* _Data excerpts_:
--- START ---

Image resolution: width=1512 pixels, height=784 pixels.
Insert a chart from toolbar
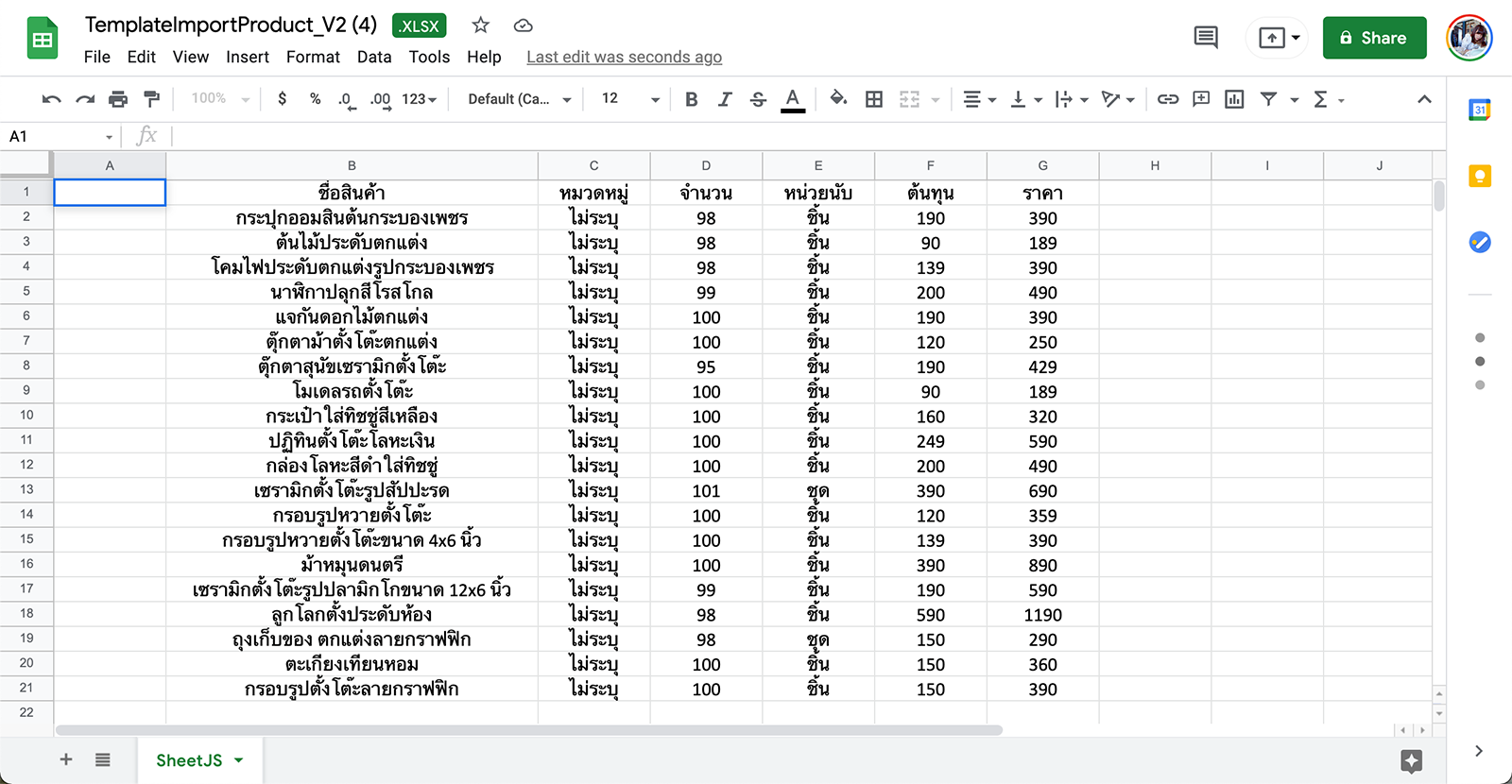tap(1234, 99)
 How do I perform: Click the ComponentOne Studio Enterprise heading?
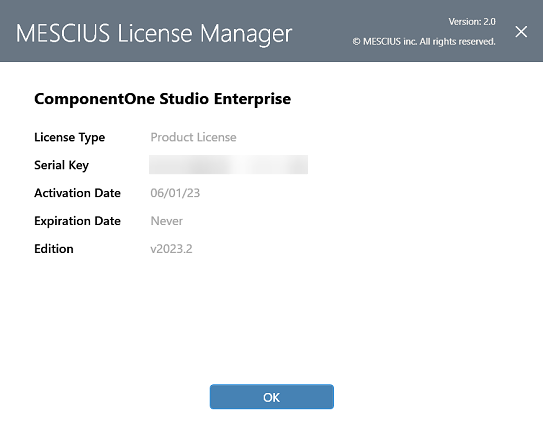[162, 99]
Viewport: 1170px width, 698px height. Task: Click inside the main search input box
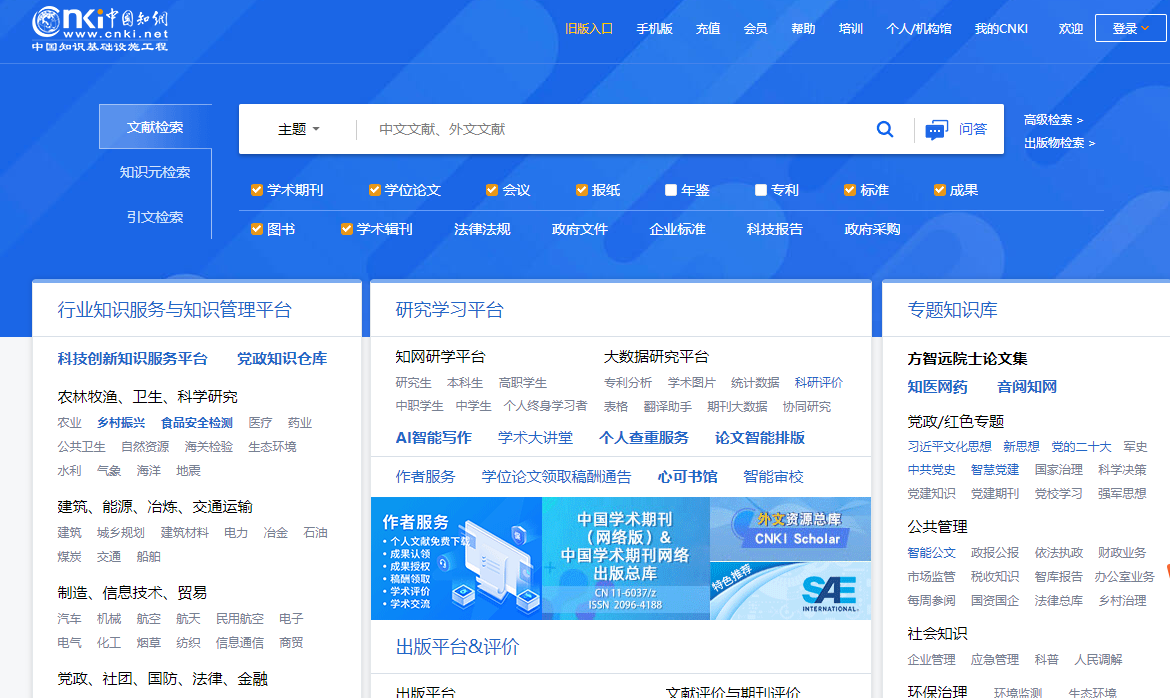tap(600, 128)
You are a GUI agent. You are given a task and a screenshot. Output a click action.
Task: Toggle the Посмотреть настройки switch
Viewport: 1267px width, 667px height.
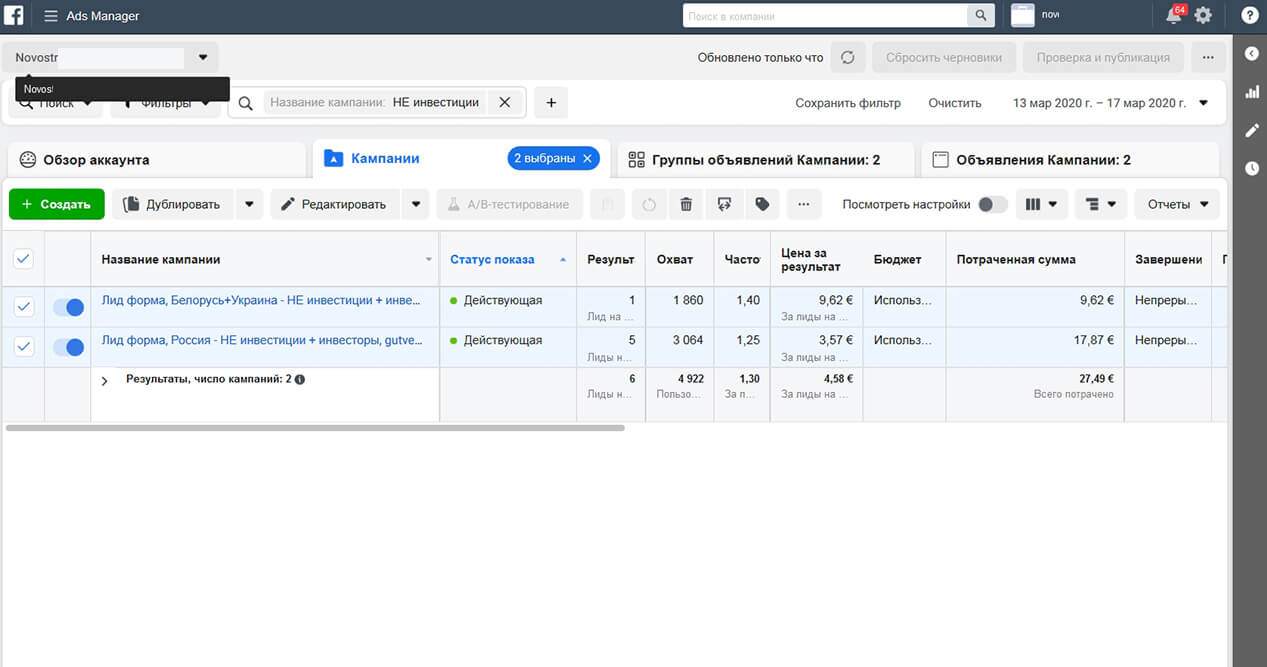(x=992, y=204)
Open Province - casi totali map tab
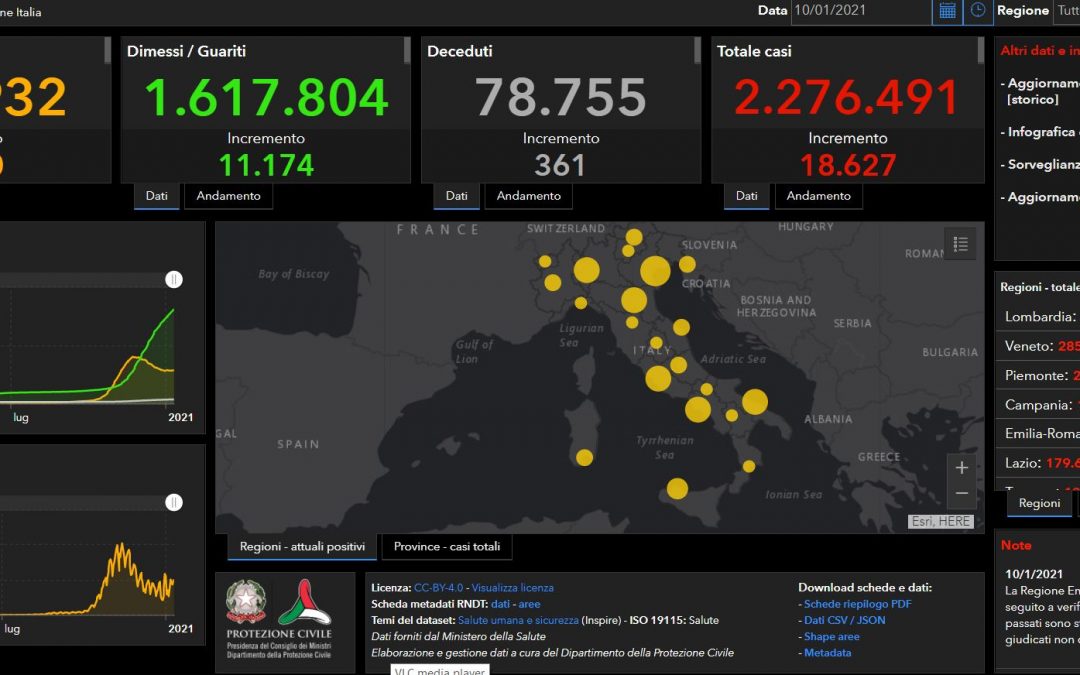1080x675 pixels. point(447,546)
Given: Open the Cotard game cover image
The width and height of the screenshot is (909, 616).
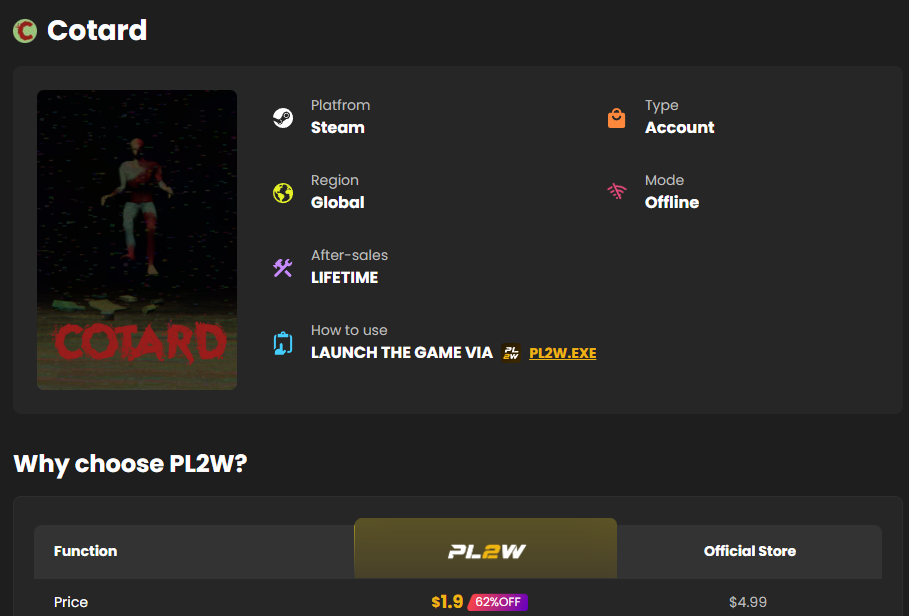Looking at the screenshot, I should (137, 240).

--- END ---

* _ABOUT THIS TASK_:
Transcribe the span of lines that runs from the line with "How do I perform: Click" to the end of the data, both ends included, exactly, with nothing else and no pictures.

* _TASK SOLUTION_:
 How do I perform: Click the ComponentOne Studio Enterprise heading?
[162, 99]
Viewport: 1170px width, 698px height. Task: Click inside the main search input box
tap(600, 128)
You are a GUI agent. You are given a task and a screenshot. Output a click action.
Task: Toggle the Посмотреть настройки switch
Viewport: 1267px width, 667px height.
(x=992, y=204)
Open Province - casi totali map tab
1080x675 pixels. point(447,546)
Given: Open the Cotard game cover image
The width and height of the screenshot is (909, 616).
Looking at the screenshot, I should (137, 240).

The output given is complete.